The STM32VL Discovery board comes with an mini USB connector. While on windows the device shows up as an storage device when connected, on Linux it does not. It is said, that this is because the STM32 mass storage protocol is implemented poorly.
To be able to flash the device, and do on board debugging on Linux, the st-util from “Captains Missing Link” is one option. This little tool communicates directly with the STM32 through generic SCIS commands, using the stlink protocol. It then exposes an GDB server to which one is able to connect trough GDB. From within the GDB shell one could flash binaries to the device, start/stop programs, do single step execution, set breakpoints etc.
To get “st-util” compiled you need the development library for generic SCSI access as well as libusb-1.0.0. On a Debian based system, you can install this library by executing the following as root:
apt-get install libsgutils2-dev libusb-1.0.0-dev
Also you will need “git” because the sources for “st-util” are only available through github. Again, on Debian you easily obtain git by issuing (as root):
apt-get install git
Well and since we are dealing with source code, I assume you have a working “gcc” installed on the system you intend to compile “st-util” .

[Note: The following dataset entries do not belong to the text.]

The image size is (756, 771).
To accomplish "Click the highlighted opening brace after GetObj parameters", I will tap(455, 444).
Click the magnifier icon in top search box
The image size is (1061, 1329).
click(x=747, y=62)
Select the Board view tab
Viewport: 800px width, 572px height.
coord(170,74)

To test the “st-util”, you also need a binary to flash to the STM32. Thus if you want to create a binary by your self, you will need a:
- Tool chain for building binaries for the STM32
- Basic understanding of the STM32
- Basic understanding of how to program the STM32 in C
3. Getting the Sources
First, we need to get the sources from github. Change to a directory of your choice and start cloning the sources by entering:
git clone git://github.com/texane/stlink.git
This should create a directory named “stlink”. We will refer to this directory as “top level directory” further on.
4. Compiling the Sources
To compile the sources, execute the following command within the top level directory (which is “stlink”):
If everything went well, a binary called “st-util” is created within the “build” subdirectory.
5. Installing the Binary
The make file has no target for installing the tool, so we will do this by hand. The binary we are going to install to “/usr/bin” by executing the following command with root privileges (from within the top level directory):
install -s -m 775 gdbserver/st-util /usr/bin/st-util
Note: the “-s” switch strips the symbol tables of the binary while installing.
Next we need to install the udev rules for our st-link device, so that a device “/dev/stlink”, accessible form unprivileged user accounts, is created every time we connect our STM32 Discovery board. The needed rules are part of the sources, they come with the file “10-stlink.rules”. In the top level directory with root privileges we enter:
install -m 644 49-stlinkv1.rules /etc/udev/rules.d/49-stlinkv1.rules
To activate the new rules either reboot, or execute the following as root:
udevadm control --reload-rules
To speed up device creation, it is also suggested by “Captions Missing Link”, to append the following line to your “/etc/modprobe.d/”. One could do so by installing the following script:
install -m 644 stlink_v1.modprobe.conf /etc/modprobe.d/stlink_v1.modprobe.conf
6. Basic Usage
I will only cover the very basic usage of the tool in this article, and will not go into GDB details. The most common thing one wants to archive is to flash a binary to the STM32. To do so with the “st-util”, we first connect the STM32 to a USB-port. Then we fire up the “st-util”:
st-util -1 -p 1234
The above command connects to the STM32 through STLINKv1 (-1 option), and listens on port “1234″ as a GDB-server for incoming connections. If the tool successfully connected to the STM32, the “COM” led goes to stady read on the board.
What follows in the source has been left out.